Activity 1. Using the industrial market text below, explain in one to three sentences why the U.S. industrial vacancy rate rose in Q2 2024.
Activity 2.
Answer these questions from the industrial market text below:
(a) About how many square feet of new industrial developments finished construction in Q2 2024?
(b) By how much did asking rents rise nationwide over the last 12 months?
(c) By how much did inflation-adjusted spending on retail goods typically stored in distribution centers increase in Q2?
Activity 3. List every percentage figure given in the industrial market text below, with what each one describes.

━━ Text excerpt ━━

|
At first glance, Q2 2024 saw little change to recent U.S. industrial market conditions, which have been gradually shifting more in tenants’ favor since the beginning of 2023 as available industrial space accumulated in growing numbers. In Q2 2024, ~100 million square feet of new industrial developments finished construction, which equates to three times more than the level of tenant demand growth in the same quarter. Net absorption increased for the first time since Q4 2022, however was still relatively low at 30 million square feet, the lowest second quarter calculation since 2012.
New supply of industrial space has been increasingly outpacing demand, resulting in the U.S. industrial vacancy rate rising by 30 basis points to 6.5%, which is uncomfortable territory for landlords of large logistic developments, which encompass most of the recent speculative construction. Asking rents increased 4% nationwide over the last 12 months, still, rent growth remained essentially unchanged during Q2 2024.
However, after more than 15 months of softening demand, U.S. industrial leasing rebounded modestly, during spring and summer 2024, signaling that the sector’s post-pandemic slowdown may be beginning to ease. Inflation-adjusted spending on retail goods typically stored in distribution centers, increased by more than 1% in Q2. Consumer spending on goods is increasing as more items are flowing into the U.S. and moving through distribution centers to meet demand. In turn, industrial leasing jumped in the second quarter of 2024, driven primarily by improvements in these economic drivers. New industrial leases singed during Q2 increased 12% compared to the second quarter of 2023.

━━━
━━ Provided records ━━

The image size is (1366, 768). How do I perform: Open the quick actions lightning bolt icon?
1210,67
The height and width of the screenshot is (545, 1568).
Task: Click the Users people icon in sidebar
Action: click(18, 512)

━━━

Answer section 1. The vacancy rate rose because new industrial space was increasingly outpacing demand. In Q2 2024 about 100 million square feet of new developments were finished, three times the growth in tenant demand. This pushed the vacancy rate up by 30 basis points to 6.5%.

Answer section 2.
(a) About 100 million square feet.
(b) 4%.
(c) By more than 1%.

Answer section 3.
- 6.5%: the U.S. industrial vacancy rate
- 4%: the nationwide increase in asking rents over the last 12 months
- More than 1%: the Q2 increase in inflation-adjusted spending on retail goods typically stored in distribution centers
- 12%: the increase in new industrial leases signed during Q2 compared to the second quarter of 2023